Fresh thallus of lichen species C. olivetorum (Figure 2a) producing olivetoric acid under natural condition was collected from the Himalayan region of Chamoli District of Uttarakhand State, India. GPS coordinates were N 30°31′08.83″ E 79°34′03.95″ and the elevation was 2911 m. Collected lichen species was identified by morphological, anatomical, and chemical analysis, with medullary reactions as K−, C + pink, P− as well as with routinely used standardized procedure of thin-layer chromatography (TLC) (Culberson & Kristinsson, 1972; Elix, 2014). A part of the lichen material used for the study has been preserved as dry specimen (Voucher no. 11-017408) at the Lichen Herbarium (LWG) of National Botanical Research Institute (CSIR), Lucknow, India.

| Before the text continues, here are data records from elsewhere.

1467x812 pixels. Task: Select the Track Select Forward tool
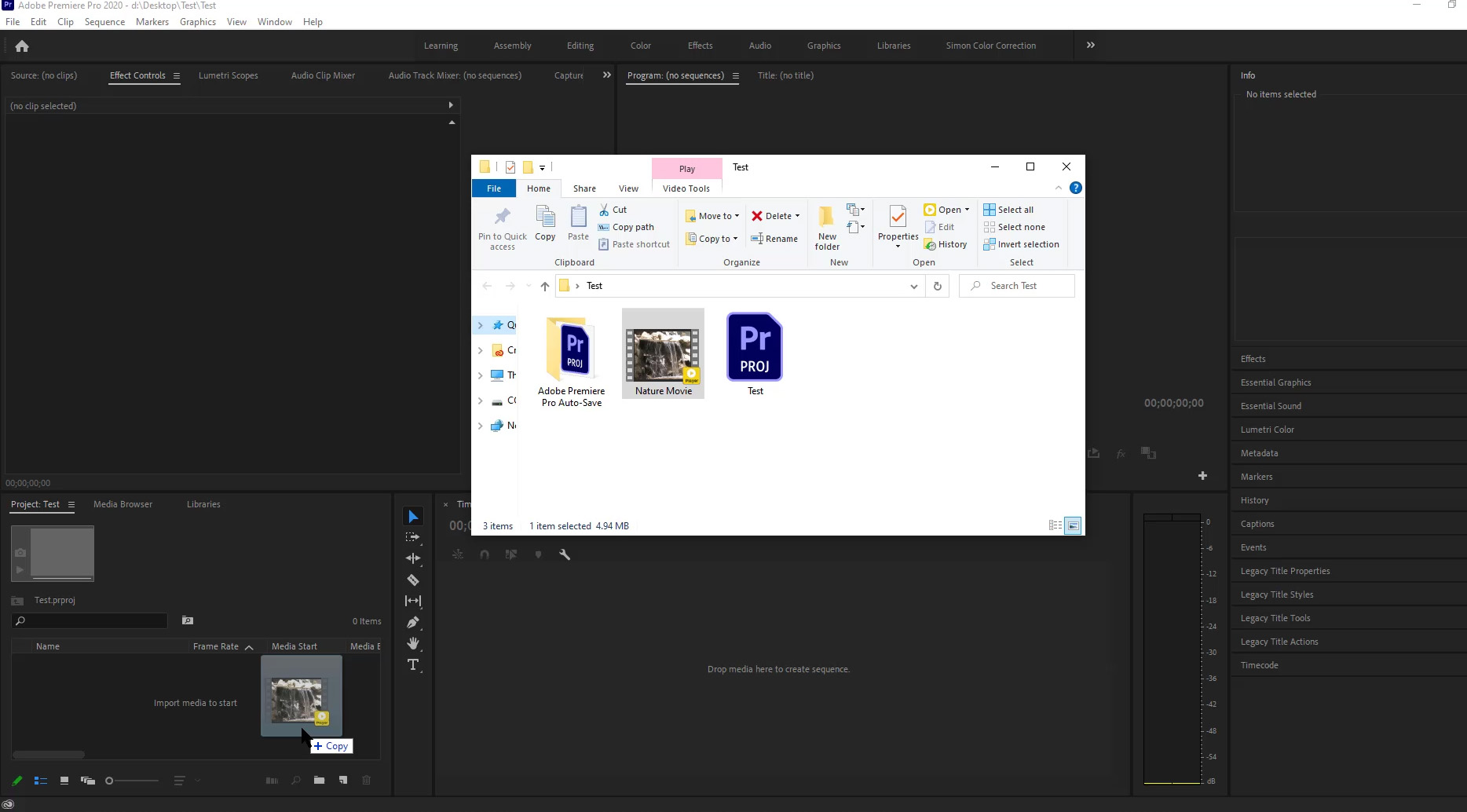click(x=413, y=537)
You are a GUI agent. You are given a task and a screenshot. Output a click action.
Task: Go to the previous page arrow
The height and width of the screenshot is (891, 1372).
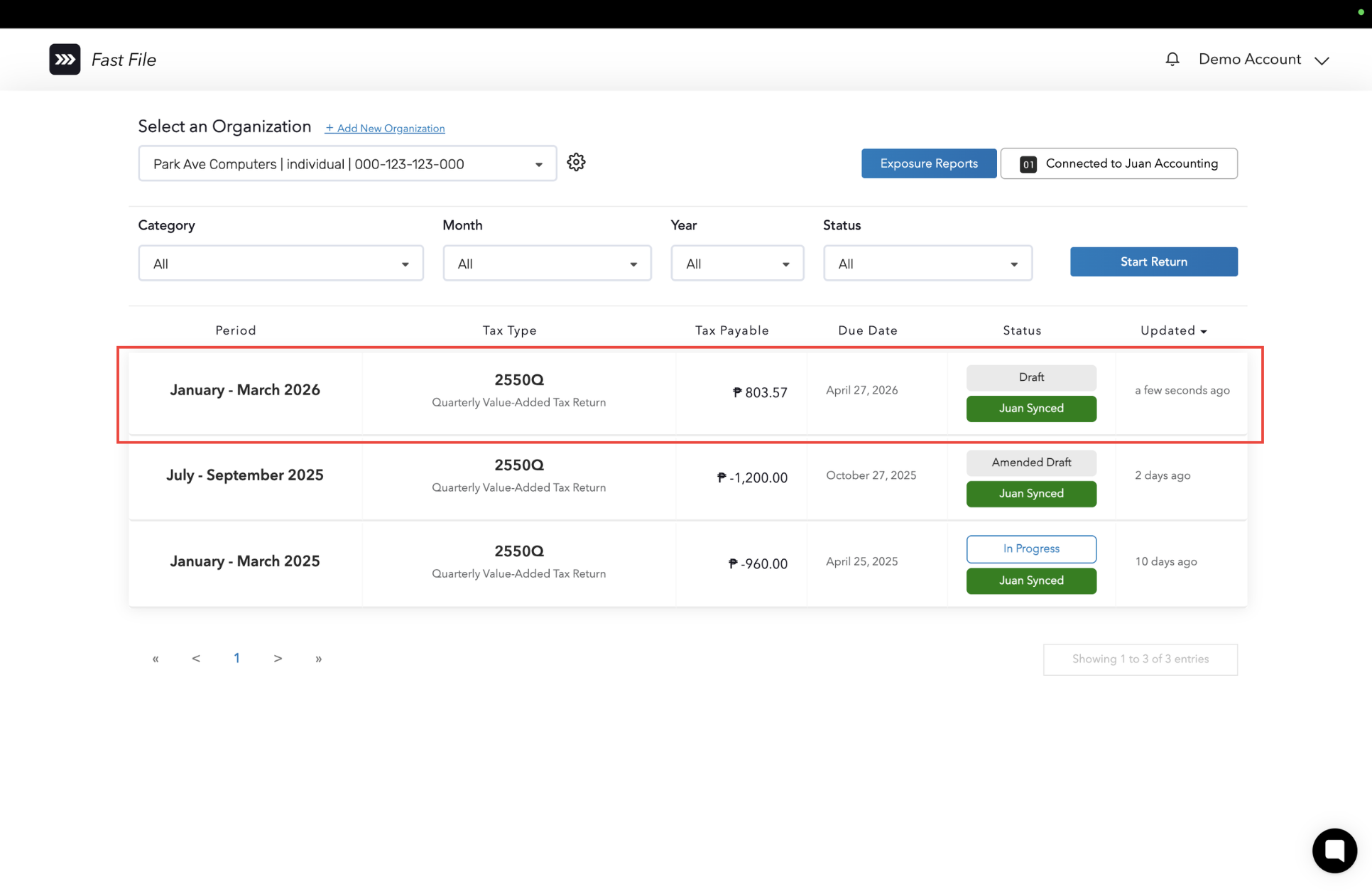tap(196, 659)
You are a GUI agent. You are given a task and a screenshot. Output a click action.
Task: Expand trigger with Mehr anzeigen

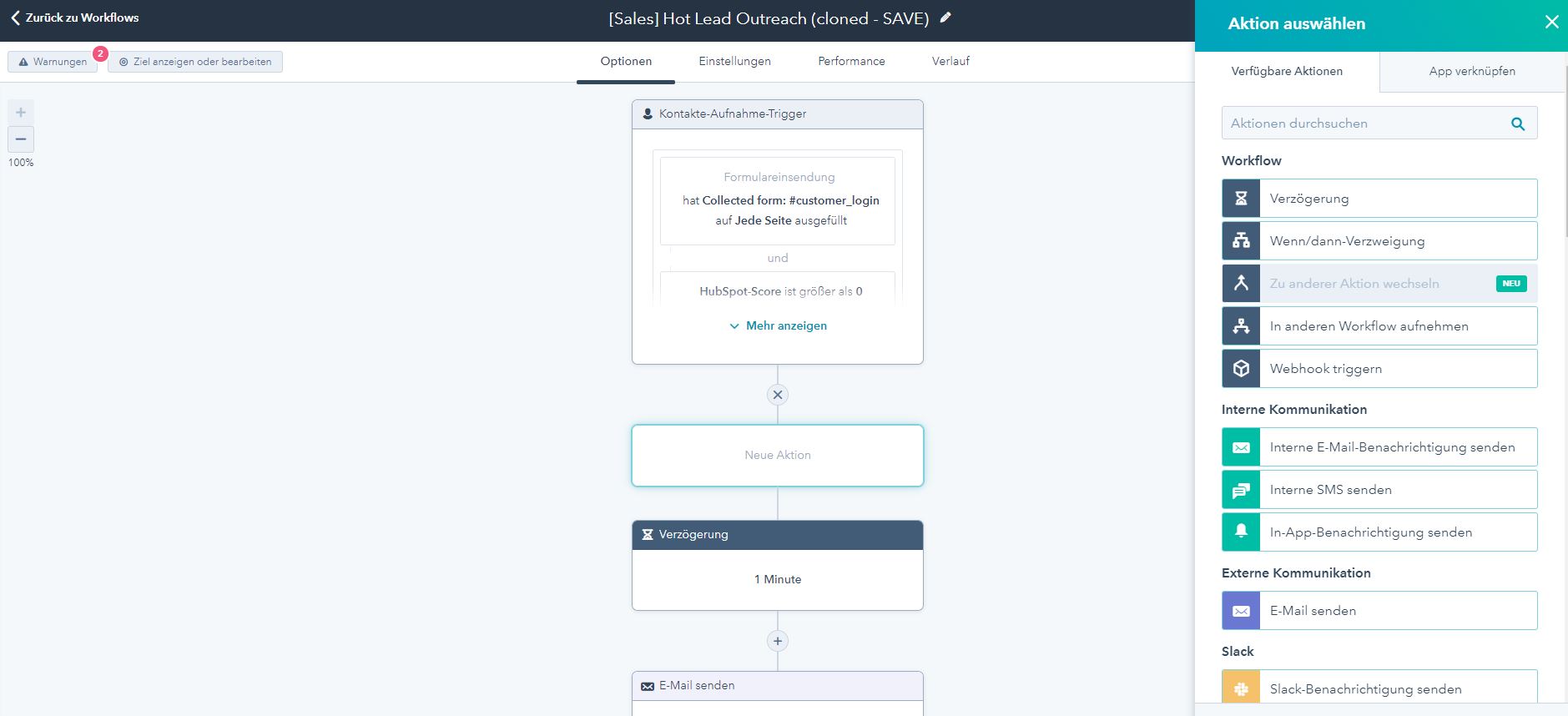coord(778,325)
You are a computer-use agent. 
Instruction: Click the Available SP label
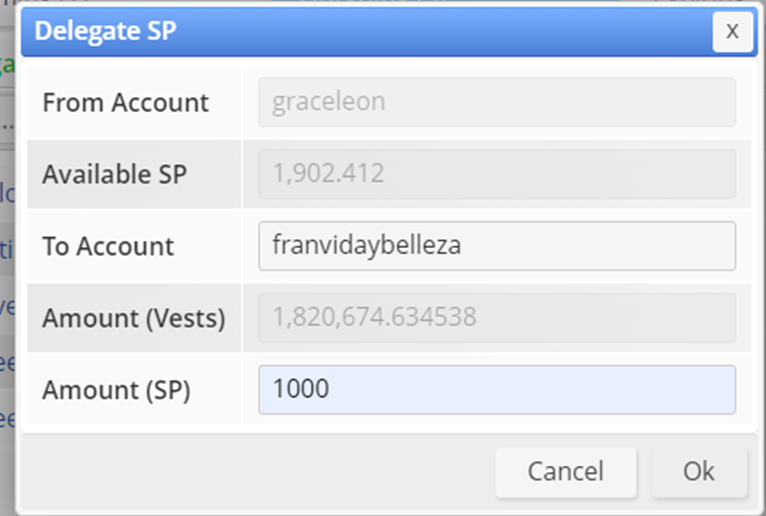pos(114,174)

Figure 2. (a) Natural thallus of lichen Cetrelia olivetorum; (b) culture of C. olivetorum grown in MS medium; (c) symbionts observed as blue-colored fungal hyphae and dark green algal cells from the same culture.

Microorganisms and media

The microorganisms used in the study for antimicrobial activity of lichen were the clinical isolates of Enterobacter cloacae, Klebsiella pneumoniae, Pseudomonas aeruginosa, Serratia marcescens, Staphylococcus epidermidis, Candida albicans, and obtained from B. J. Medical College, Pune, India. The respective bacterial and fungal cultures were maintained on the recommended Nutrient Agar and Sabourad Dextrose Agar medium, respectively, and were stored at 4 °C.

In vitro culture and optimization of nutritional requirements of Cetrelia olivetorum

The natural thallus of lichen C. olivetorum was cultured in vitro according to the methodology described by Yamamoto et al. (1985) with some minor modifications reported by Verma et al. (2012). A number of nutrient media were used: Bold’s Basal (BB) (Deason & Bold, 1960), Lilly Barnett (LB) (Lilly & Barnett, 1951), Murashige Skoog (MS) (Murashige & Skoog, 1962), and Malt Yeast Extract (MYE) (Ahmadjian, 1993). The inoculated Petri dishes were incubated in a culture room at 18 °C with an alternating photo period of 8 h light (400 lux)/16 h dark and 50–80% of relative humidity for a period of 2 months.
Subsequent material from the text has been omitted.